Mucho se habla de hábitos, decisiones y emociones, pero pocas veces nos detenemos a ver qué ocurre en nuestro cerebro mientras vivimos todo eso.
Nuestros neurotransmisores son como los directores de orquesta de nuestra conducta: cada uno influye en lo que sentimos, pensamos y hacemos, y entenderlos nos ayuda a comprendernos mejor.DOPAMINA: nos impulsa hacia lo que nos motiva, lo que nos da placer y recompensa. La fuerza detrás de nuestros hábitos, metas y aspiraciones. Demasiada → impulsividad; poca → desmotivación.
SEROTONINA: regula nuestro estado de ánimo y estabilidad emocional. Nos ayuda a sentir seguridad y calma. Bajos niveles → irritabilidad y ansiedad.
OXITOCINA: el neurotransmisor del vínculo y la confianza.

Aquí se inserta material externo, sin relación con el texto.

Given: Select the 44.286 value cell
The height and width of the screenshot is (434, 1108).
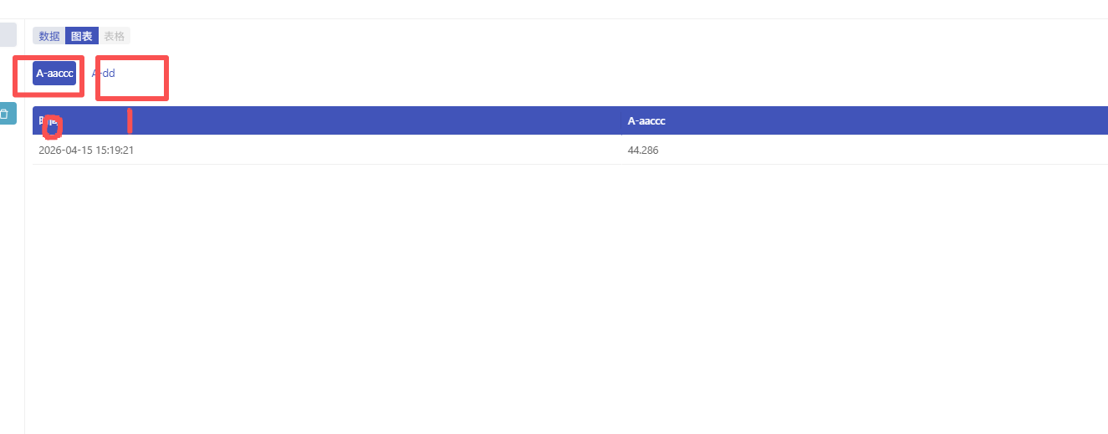Looking at the screenshot, I should coord(643,151).
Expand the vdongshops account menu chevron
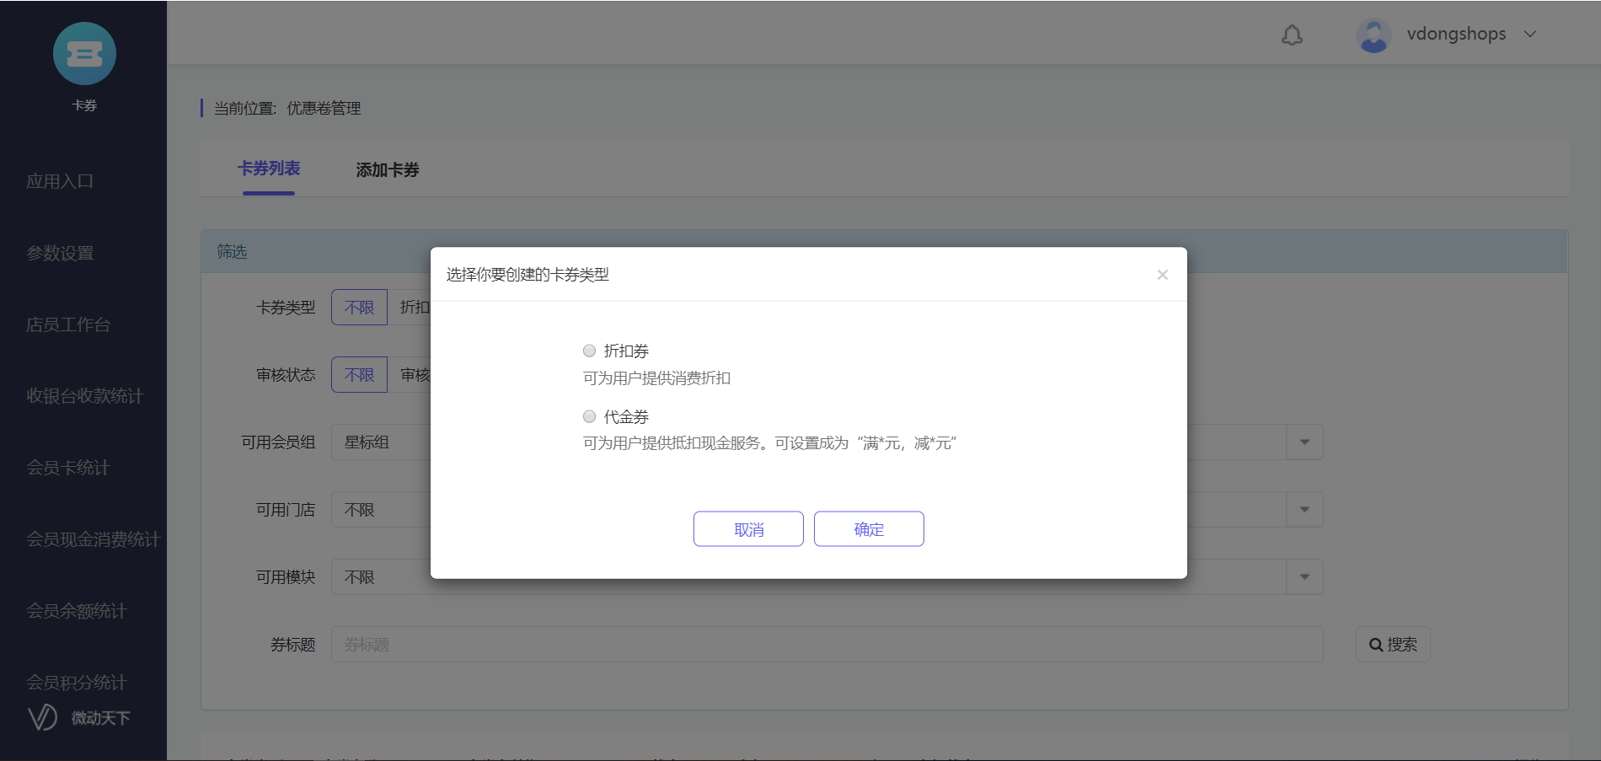This screenshot has height=761, width=1601. [1530, 35]
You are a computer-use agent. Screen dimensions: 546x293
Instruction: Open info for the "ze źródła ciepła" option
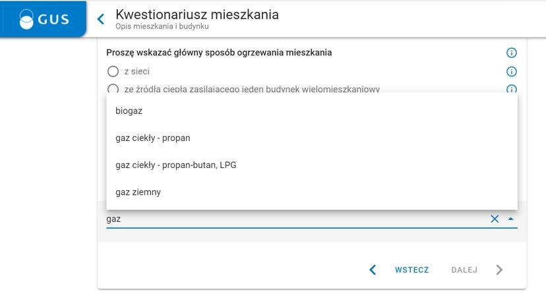(x=510, y=89)
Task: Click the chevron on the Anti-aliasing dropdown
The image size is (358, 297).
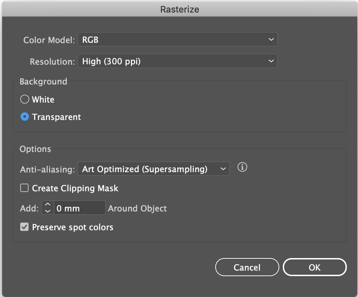Action: [223, 169]

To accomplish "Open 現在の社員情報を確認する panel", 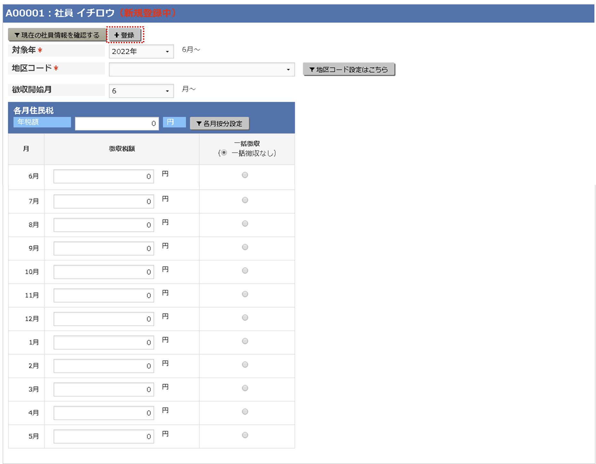I will pyautogui.click(x=57, y=35).
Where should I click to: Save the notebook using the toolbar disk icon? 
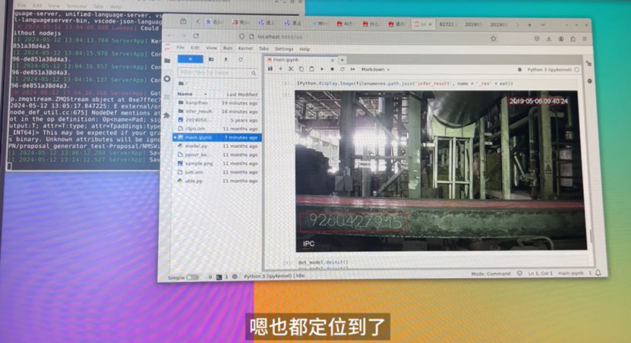(x=270, y=70)
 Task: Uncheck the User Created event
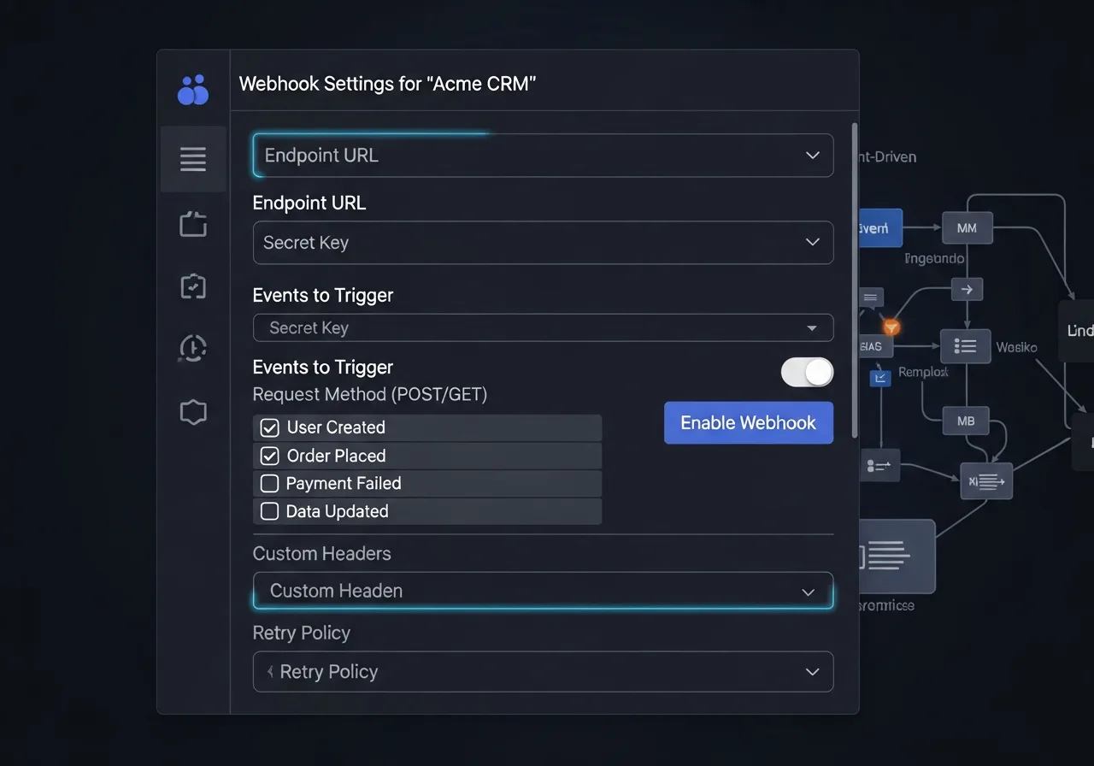pyautogui.click(x=270, y=427)
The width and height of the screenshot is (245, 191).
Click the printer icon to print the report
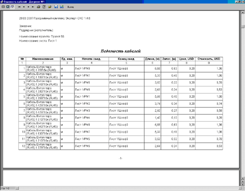coord(39,7)
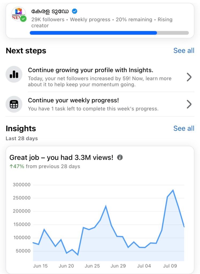Expand the weekly progress chevron arrow
The width and height of the screenshot is (200, 274).
[189, 104]
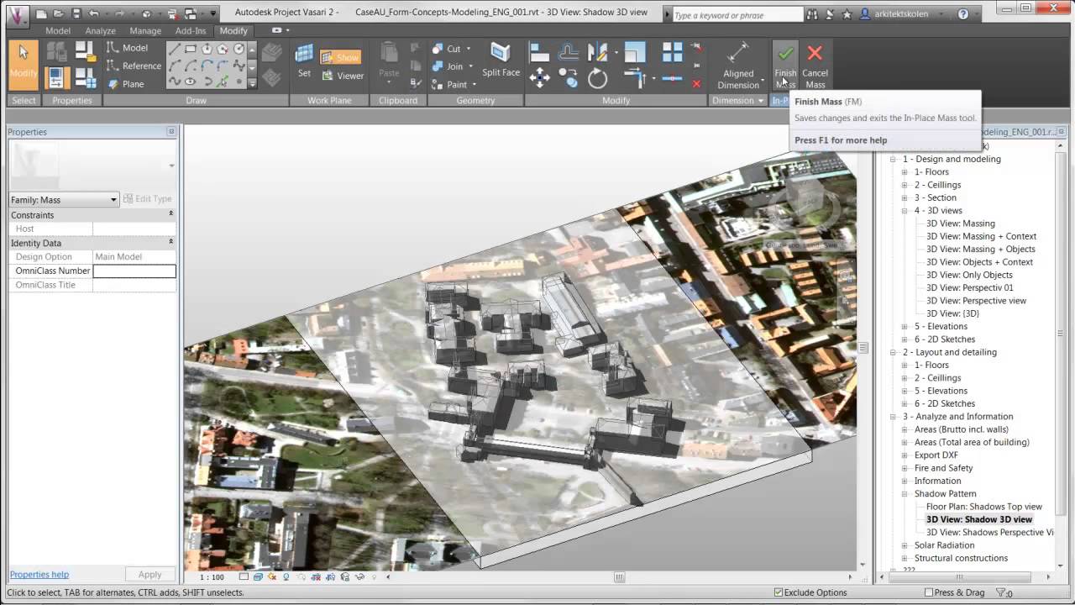Toggle Show work plane button
This screenshot has width=1075, height=605.
pyautogui.click(x=340, y=57)
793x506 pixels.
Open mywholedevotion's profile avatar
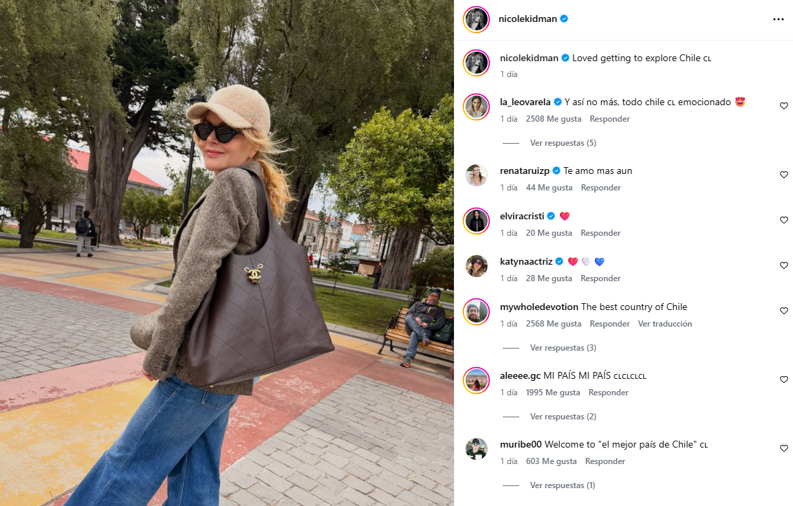[477, 312]
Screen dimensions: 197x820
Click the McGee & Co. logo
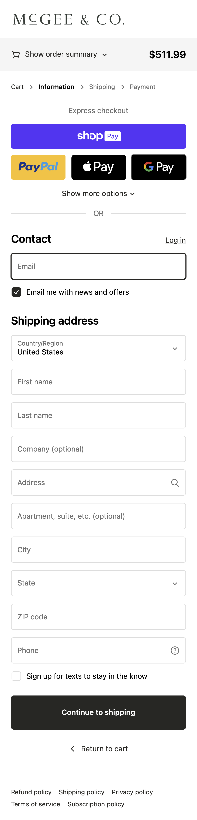click(x=69, y=19)
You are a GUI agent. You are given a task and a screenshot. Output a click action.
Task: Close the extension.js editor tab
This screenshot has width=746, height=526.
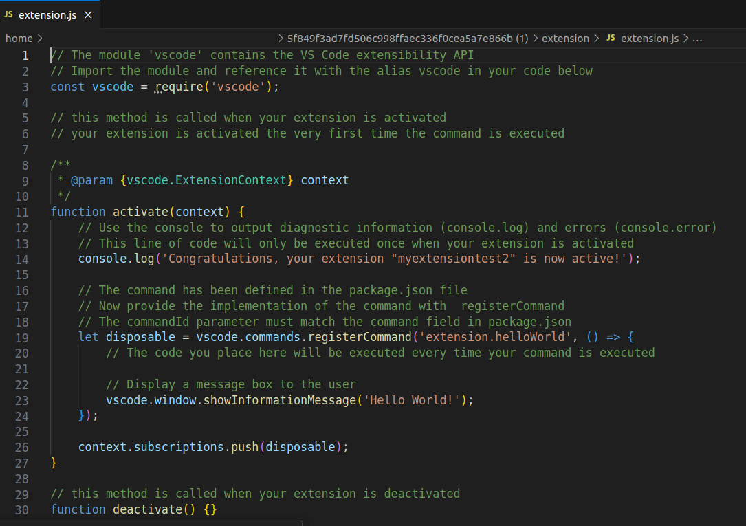point(87,13)
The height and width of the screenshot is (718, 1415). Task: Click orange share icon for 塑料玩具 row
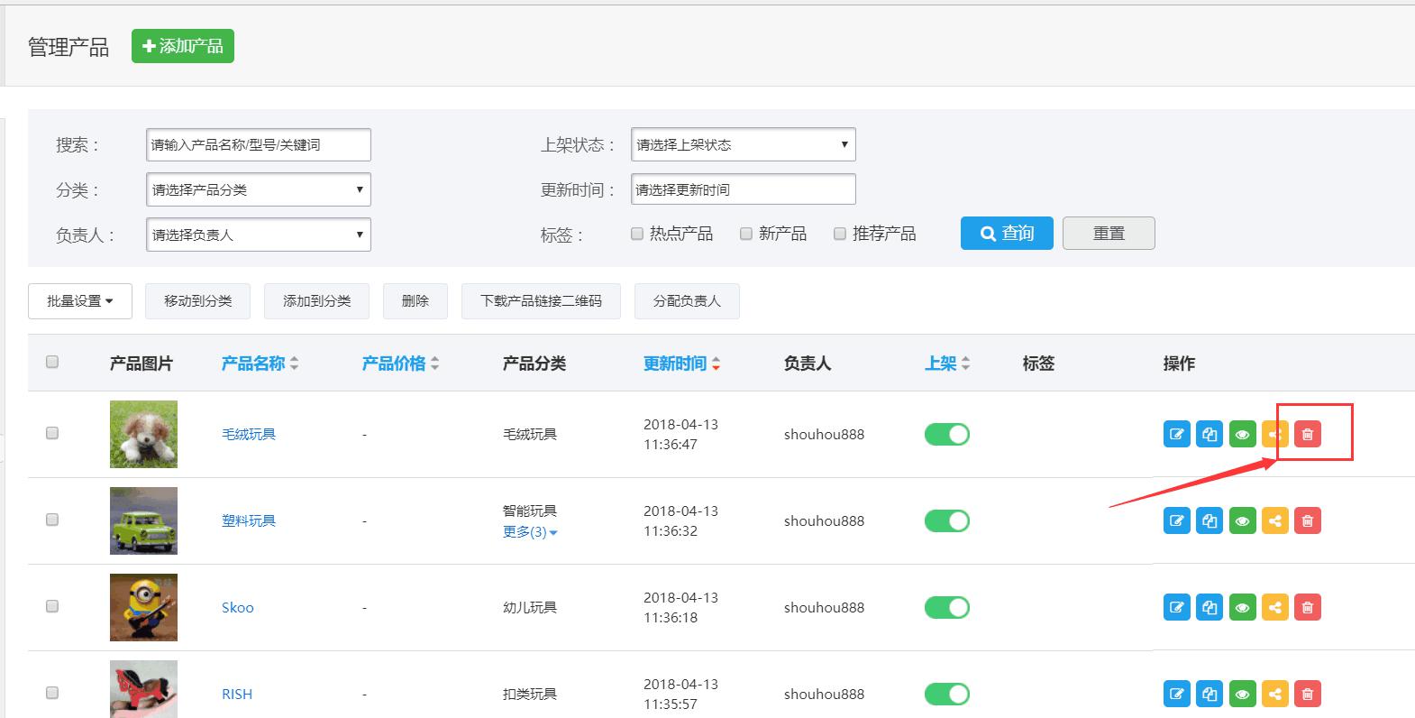[x=1274, y=520]
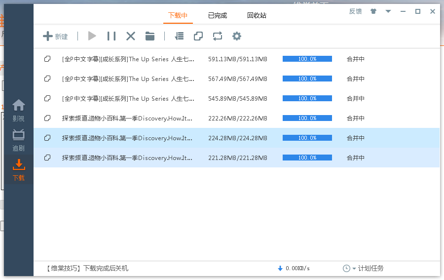
Task: Click the shirt skin icon
Action: coord(373,11)
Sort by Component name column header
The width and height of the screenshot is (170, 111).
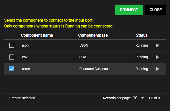(x=37, y=35)

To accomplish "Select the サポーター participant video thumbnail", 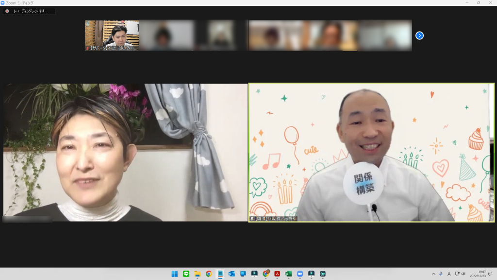I will (x=112, y=35).
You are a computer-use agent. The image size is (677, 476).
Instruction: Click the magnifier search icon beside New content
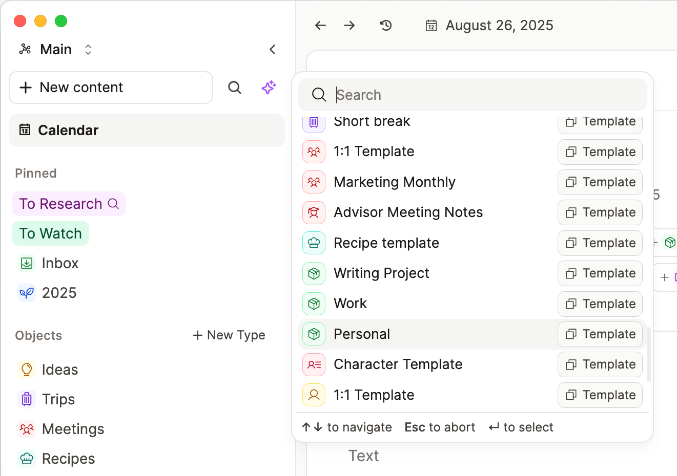(235, 88)
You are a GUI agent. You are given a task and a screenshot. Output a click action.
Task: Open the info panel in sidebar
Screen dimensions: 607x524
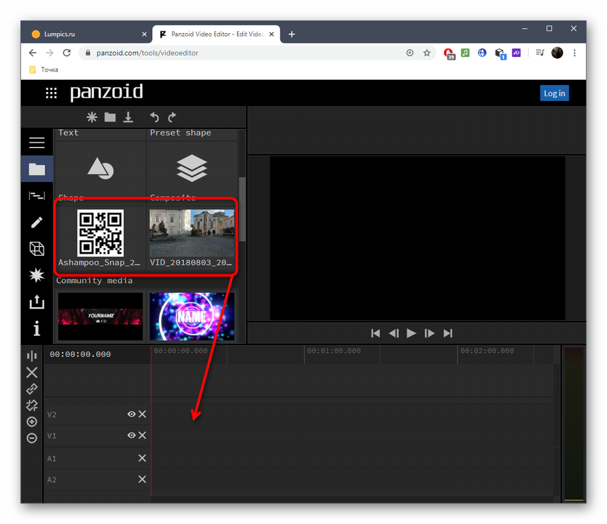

Nos conecta con otros, nos permite crear lazos y sentir apego. Su déficit → desconexión, incluso de quienes más queremos.
CORTISOL: aunque es una hormona, actúa como modulador cerebral. Activa nuestra alerta ante estrés. Vital en dosis puntuales, pero el exceso → desgaste, ansiedad y dificultad para decidir.
Lo fascinante es cómo estos químicos no funcionan de manera aislada. La dopamina nos empuja a actuar, pero si la serotonina no está equilibrada, podemos sentir ansiedad por cada paso que damos. La oxitocina nos acerca a otros, pero si el cortisol está alto, el vínculo puede verse afectado.
En la práctica clínica, entender estos mecanismos nos permite ver más allá de conductas superficiales: ansiedad, impulsividad, dificultad para confiar o procrastinación no son “fallas de carácter”, sino señales de cómo nuestro cerebro regula recompensa, estrés y conexión social.
Conocerlos no es suficiente para cambiar automáticamente hábitos o emociones, pero sí es un primer paso poderoso: nos da conciencia, nos permite replantear nuestras estrategias de manejo emocional y nos recuerda que nuestro comportamiento tiene raíces biológicas profundas.
Porque nuestro cerebro no nos pide ser perfectos. Nos pide equilibrio, atención y comprensión.